Hydrogen is the most abundant element in the solar system. As a source of clean energy, hydrogen is well-suited for sustainable development, and Earth is a natural hydrogen factory. However, most hydrogen vents reported to date are small, and the geological processes responsible for hydrogen formation—as well as the quantities that can be preserved in geological settings—remain unclear.
To better understand the availability of geological hydrogen, researchers from the Institute of Oceanology of the Chinese Academy of Sciences (IOCAS) and their collaborators discovered and analyzed a large pipe swarm—a cluster of cylindrical geological structures—with remnants of hydrogen hydrothermal activity on the east Caroline Plate, west of the Mussau Trench. The Mussau Trench is a fossil trench, meaning it is an ancient (started about 25 million years ago) and now inactive trench that ceased tectonic activity. The newly discovered pipe swarm, named "Kunlun," consists of pipes with diameters ranging from 450 to 1,800 meters.
The study was published in Science Advances on September 5.
Hydrothermal fluids—a mixture of heated water and dissolved minerals—spray out through small tubes, ranging in diameter from centimeters to sub-centimeters, along the sides of pockmarks (small, crater-like depressions) within large pipes, or through gaps or cracks in breccia piles (accumulations of angular rock fragments). Most of the breccias in the hydrothermal cracks are partially yellowish, likely due to microbial mats (layers of microorgAanisms).

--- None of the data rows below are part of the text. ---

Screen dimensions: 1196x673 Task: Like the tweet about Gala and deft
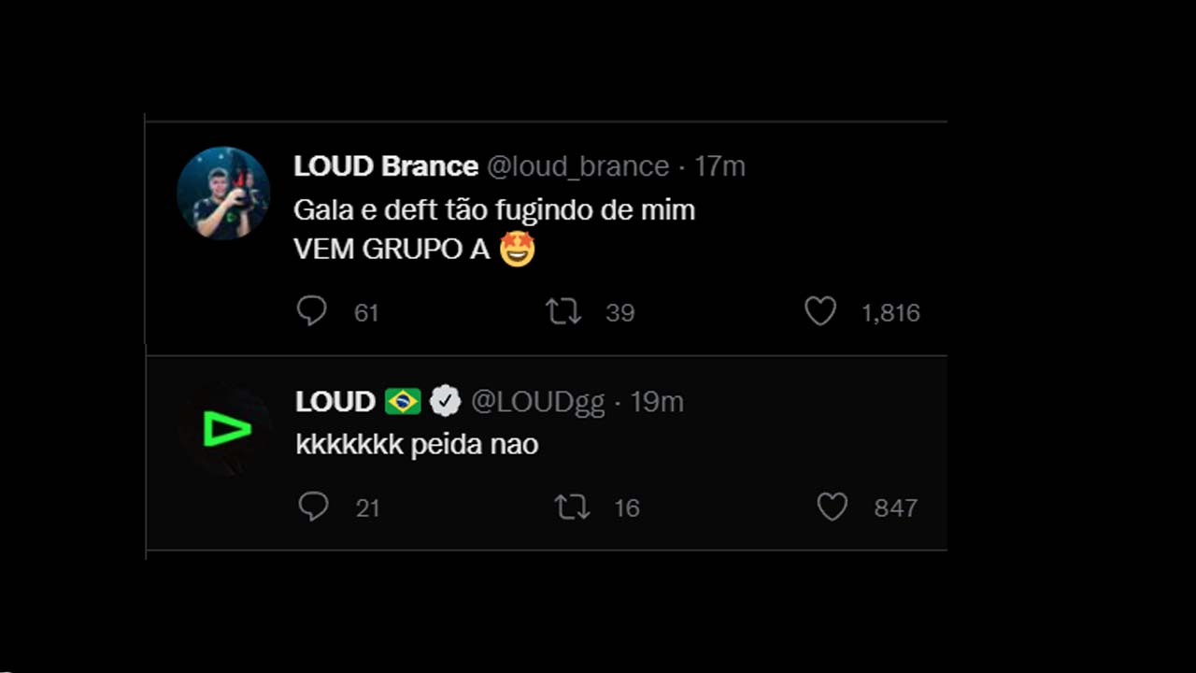pyautogui.click(x=820, y=311)
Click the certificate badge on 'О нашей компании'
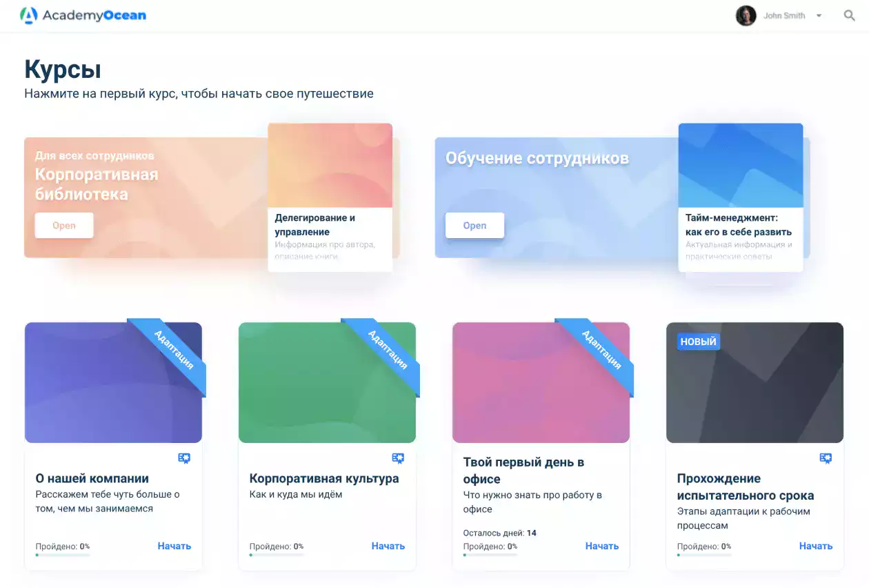The width and height of the screenshot is (869, 588). (183, 458)
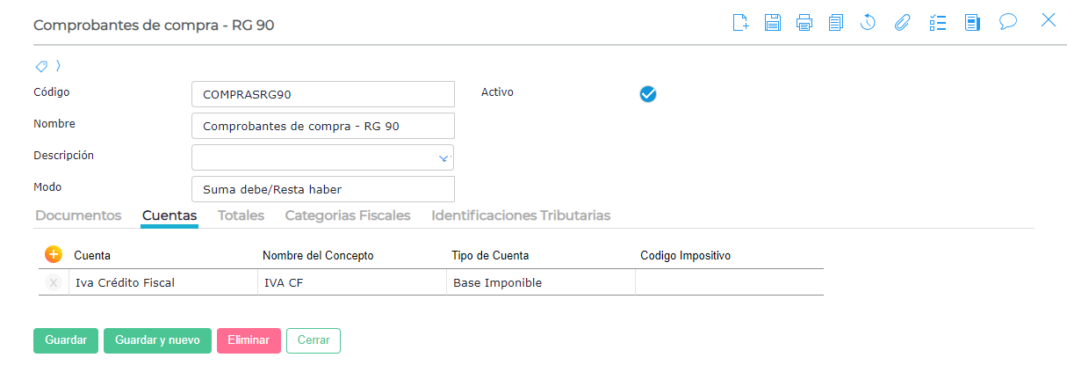This screenshot has height=365, width=1067.
Task: Click the printer icon
Action: pyautogui.click(x=804, y=23)
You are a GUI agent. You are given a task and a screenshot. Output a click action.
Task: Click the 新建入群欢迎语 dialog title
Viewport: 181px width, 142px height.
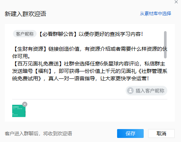coord(25,14)
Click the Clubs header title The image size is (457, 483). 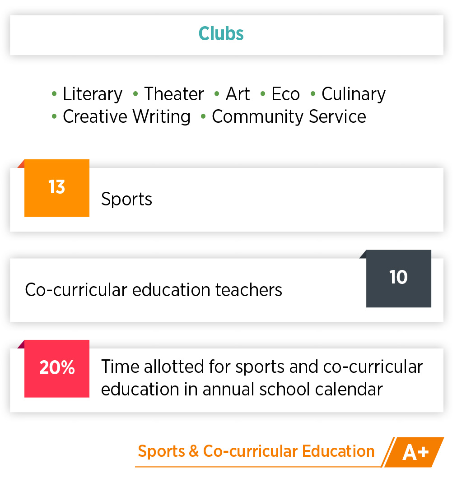221,33
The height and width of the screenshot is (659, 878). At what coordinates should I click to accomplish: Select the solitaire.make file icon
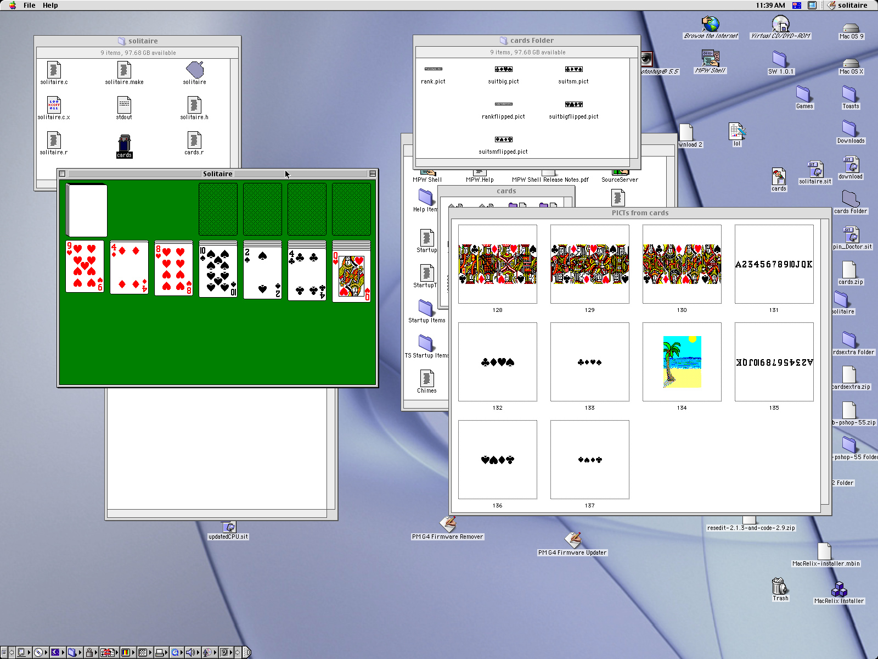[x=124, y=70]
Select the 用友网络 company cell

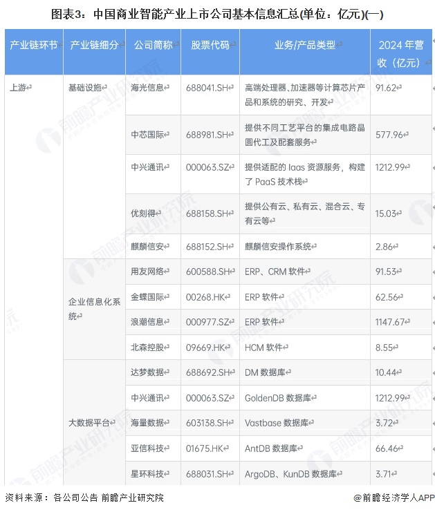(147, 272)
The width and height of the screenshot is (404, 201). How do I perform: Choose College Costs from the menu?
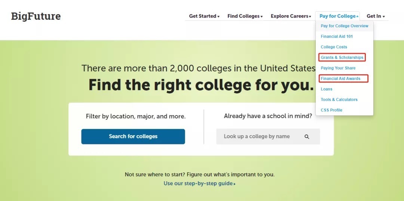click(334, 47)
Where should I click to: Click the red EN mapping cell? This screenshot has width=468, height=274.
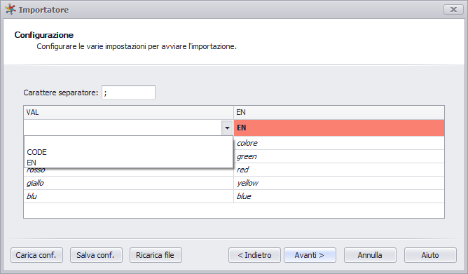339,128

Similar to other hydrothermal fields, hydrothermal biotas (communities of living organisms) are also found in the Kunlun pipe swarm. The scorpionfish—the ecosystem's apex predator—is commonly found in the Kunlun pipe swarm. Since the biomass of the apex predator should be far less than that of its prey, researchers expect a large amount of microbial mat to be found within piles of breccia at the bottom of the pipe swarm.
Additionally, more than 800 short-duration seismic events—small earthquakes—were detected over a period of 28 days along a 150-kilometer profile across the trench, indicating ongoing widespread active gas leakage across the entire Mussau Trench. Clumped nitrogen isotope analysis (a method for tracing gas origins) of a hydrothermal fluid sample revealed a dominant atmospheric gas component.
Previously reported hydrogen hydrothermal activity has been located near active plate margins, e.g., spreading ridges, or near active transform faults that expose mantle peridotite, such as the Lost City. In contrast, the large hydrogen-rich Kunlun hydrothermal fields are located about 80 kilometers from active plate margins.
These hydrothermal pipes have steep walls, with abundant breccias and several generations of smaller bowl-shaped pockmarks on the bottom, similar to those of kimberlite, indicating multiple generations of explosions. Using empirically derived blast energy estimates, the formation of such large pipes would require millions of tons of TNT.
The most likely source of energy for the formation of such large pipes is hydrogen. Compressed hydrogen can release a huge amount of energy. For example, one ton of hydrogen expanding adiabatically from 1500 bar to 400 bar—the pressure at the water depths of the Kunlun pipe swarm—can release the same amount of energy as 0.21 ton TNT. To form such pipes, a large amount of hydrogen would be needed. Alternatively, a mixture of hydrogen and oxygen would be highly explosive. One ton of hydrogen reacting with oxygen releases 143 GJ of heat, which is 150 times more energy than the amount released by physical expansion.
According to Prof. XIAO Yuanyuan, first author of the study, the results suggest a potentially huge amount of hydrogen may have been formed deep in the ocean lithospheric mantle. "It could be economically mineable in the future," said Prof. XIAO.